+++ Document segment
The worldwide business demand requiring intense problem-solving capabilities for incredibly complex problems has driven in all global industry segments the need for dynamic collaboration of many ubiquitous computing resources to be able to work together. These difficult computational problem-solving needs have now fostered many complexities in virtually all computing technologies, while driving up costs and operational aspects of the technology environments. However, this advanced computing collaboration capability is indeed required in almost all areas of industrial and business problem solving, ranging from scientific studies to commercial solutions to academic endeavors. It is a difficult challenge across all the technical communities to achieve this level of resource collaboration needed for solving these complex and dynamic problems.

3. Why is Grid computing important?

Grid computing is about getting computers to work together. Almost every organization is sitting on top of enormous, unused computing capacity, widely distributed. Mainframes are idle 40% of the time. UNIX servers are actually "serving" something less than 10% of the time. And most PCs do nothing for 95% of a typical day. Imagine an airline with 90% of its fleet on the ground, an automakerwith 40% of its assembly plants idle, a hotel chain with 95% of its rooms unoccupied. With Grid computing, businesses can optimize computing and data resources, pool them for large capacity workloads, share them across networks, and enable collaboration. Many consider Grid computing the next logical step in the evolution of the Internet, and maturing standards and a drop in the cost of bandwidth are fueling the momentum we're experiencing today. Virtualization of the computing environment -- Grid computing -- is a key component of the IBM e-business on demand strategy. Virtualizes your computing environment, automate it, and integrate your business processes and information, and you'll have an on demand operating environment that can transform your business.

4. What Grid computing_can do? .

When you deploy a grid, it will be to meet asset of customer requirements. To better match grid computing capabilities to those requirements, it is useful to keep in mind the reasons for using grid computing. This section describes the most important capabilities of grid computing.

Exploiting underutilized resources

The easiest use of grid computing is to run an existing application on a different machine. The machine on which the application is normally run might be unusually busy due to an unusual peak in activity. The job in question could be run on an idle machine elsewhere on the grid. There are at least two prerequisites for this scenario.

1. The application must be executable remotely and without undue overhead.
++++++
According to the grid computing text, what percentage of the time are mainframes idle?
+++ Exercise data
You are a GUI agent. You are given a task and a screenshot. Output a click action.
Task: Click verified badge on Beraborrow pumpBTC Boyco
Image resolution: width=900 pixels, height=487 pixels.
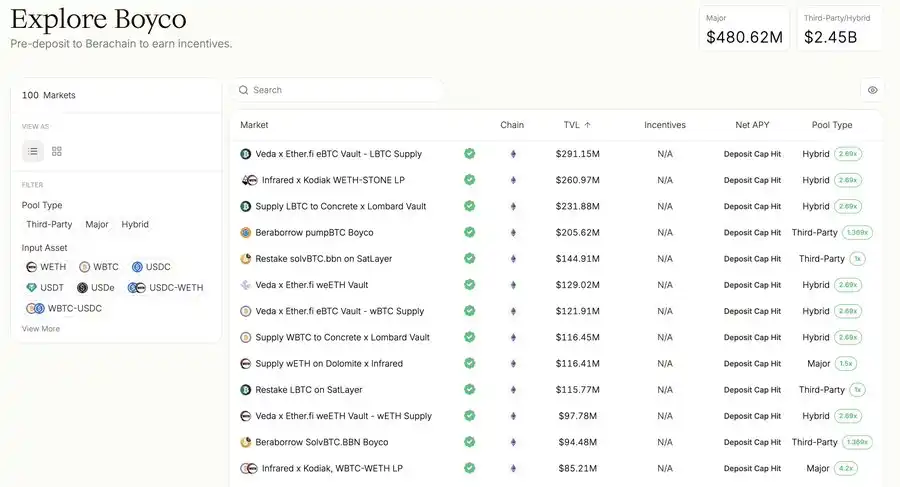[x=469, y=232]
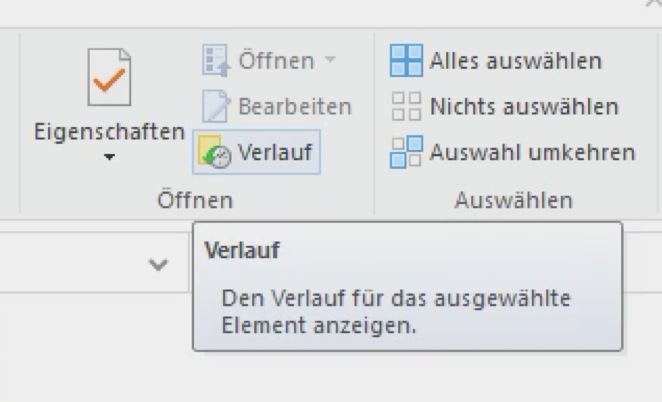Click the Verlauf tooltip heading
This screenshot has width=662, height=402.
coord(242,250)
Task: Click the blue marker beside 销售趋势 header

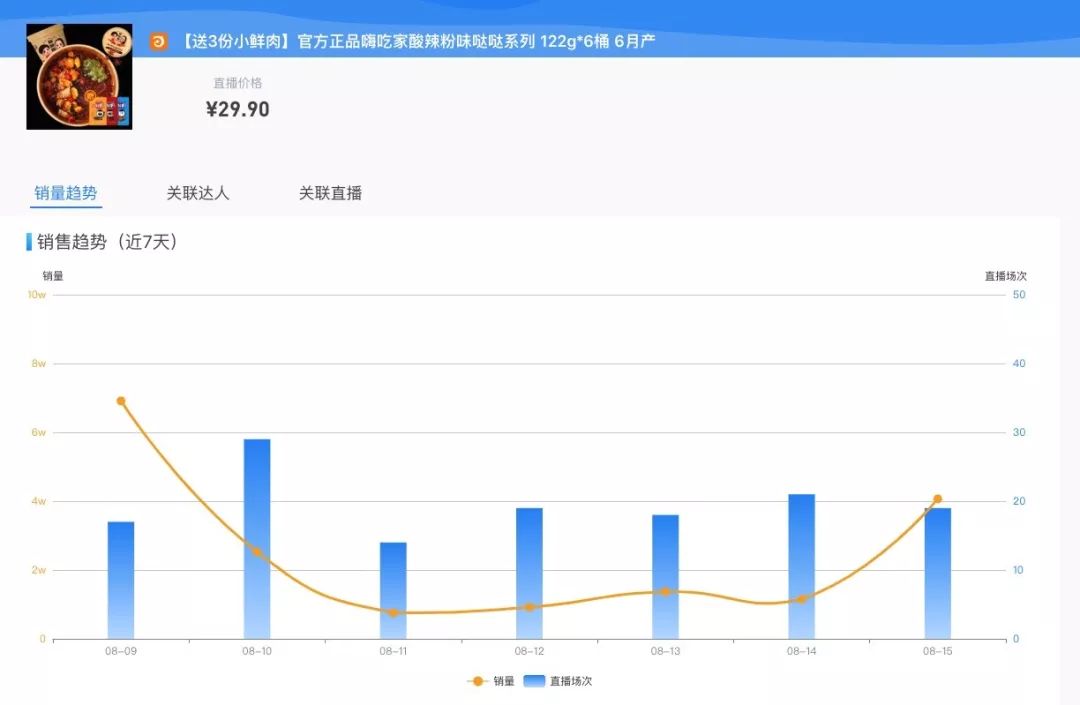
++++++
[Result of this exercise]
40% of the time.